Les opinions religieuses du Prof. Leibowitz sont très difficiles à digérer, mais elles fournissent au croyant une chose essentielle: un miroir source de remise en question grâce à un esprit critique (analytique). Il est important de connaître différents concepts, mais son miroir dit à la personne: ta prière, les yeux fermés, devant Dieu afin de solliciter pour ton seul « Toi », n’est qu’adoration de toi-même. Maintenant, Dieu serait devenu ton outil et toi devenu la finalité par excellence.
Question : cette perception de la prière ne pourrait-elle pas conduire de nombreux croyants à s’éloigner de la foi?
Réponse : les Prophètes d’Israël ont aussi dit la Vérité et personne ne voulut les écouter. Les Sages ont certes dit nombre de choses qui finalement seront entendues, car le peuple d’Israël les a beaucoup plus écoutées.
En ce sens, la méthode de Leibowitz est celle d’un prophète, sans jamais prétendre l’être.
Il a exprimé sa vérité, celle qui lui semblait être la seule et unique vérité, dans de nombreux endroits où beaucoup n’était pas prêts à entendre, ni même à écouter, ses leçons, surtout lorsqu’elles étaient difficiles à assimiler.
A mon sens, il était comme un prophète mais pas si sage que ça….

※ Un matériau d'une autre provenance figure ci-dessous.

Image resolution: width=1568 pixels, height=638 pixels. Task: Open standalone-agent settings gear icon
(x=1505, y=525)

Beaucoup de ses élèves ayant lu l’article en question eurent des sautes d’humeur en première lecture, par la suite, la plupart de ces bouleversés déclarèrent avoir pris conscience d’un autre aspect des choses et en fin de compte avoir, d’une certaine manière, été sauvé de « la foi du charbonnier ».
J’en connais beaucoup dont le monde religieux s’était effondré et furent sauvés, grâce à cette approche.

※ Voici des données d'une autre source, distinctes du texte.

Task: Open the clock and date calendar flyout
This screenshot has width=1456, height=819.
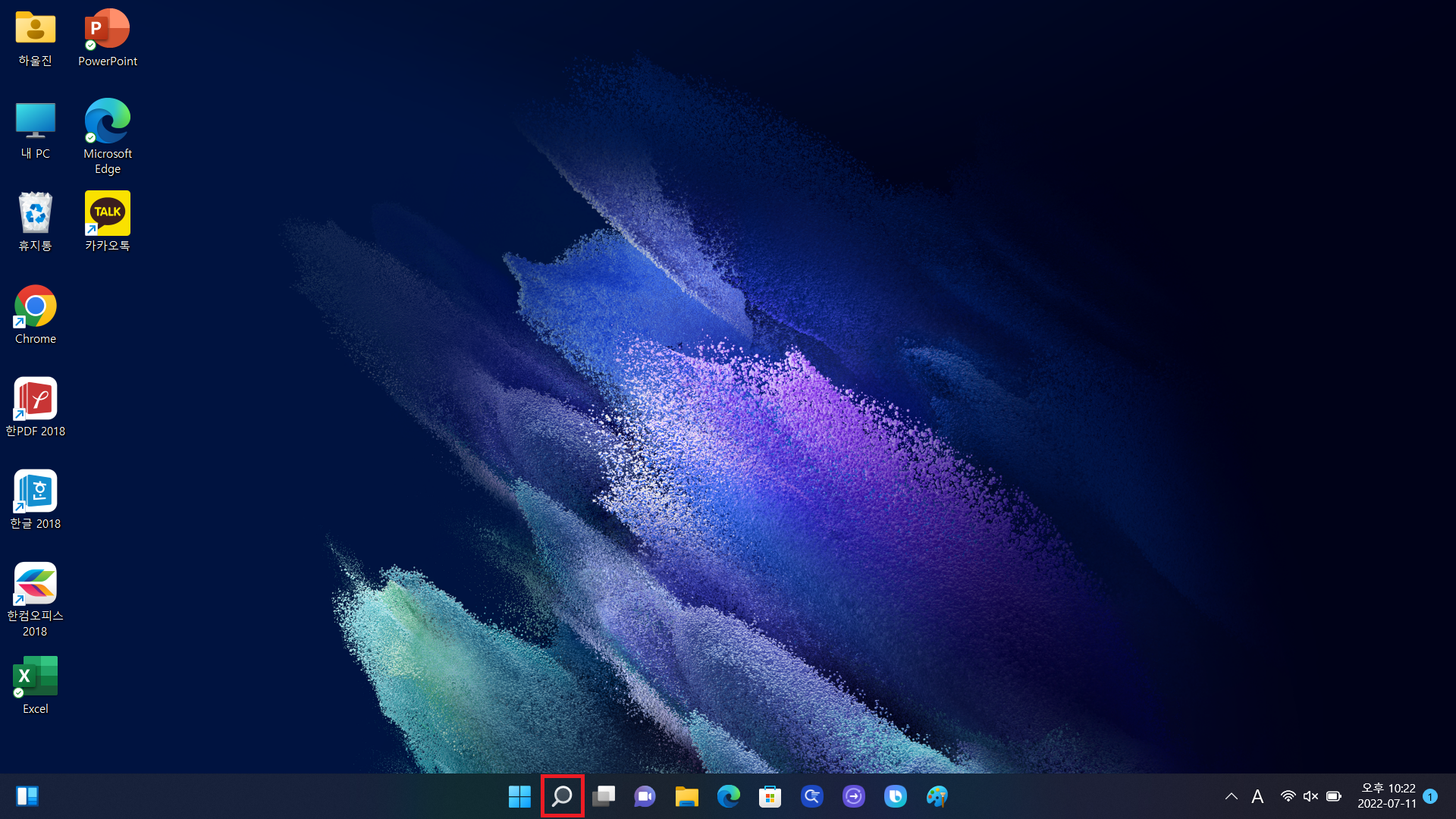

Elle présente un concept plus complexe et plus mature des lacunes existantes dans une foi simpliste et mystique, dans l’intime conviction, certes erronée, que si nous prions Dieu celui-ci nous répondra et condescendra à nos demandes. Quand nos convictions s’évanouissent entre nos mains, Leibowitz arrive et déclare qu’il existe un autre langage religieux, une autre perception, à son humble avis. Il serait, je pense, très utile de connaître la Torah éducative et la conception religieuse selon le Professeur Leibowitz, ce sera certainement beaucoup plus réalisable aujourd’hui que par le passé, en raison de la distance et du temps passé depuis ses célèbres déclarations tonitruantes et provocatrices.
Ce serait un immense bienfait si l’éducation toranique introduisait tout du moins sa pensée religieuse à travers sa cohérence philosophique et la complexité des savoirs dans le courant dominant du Beit Midrash conformiste.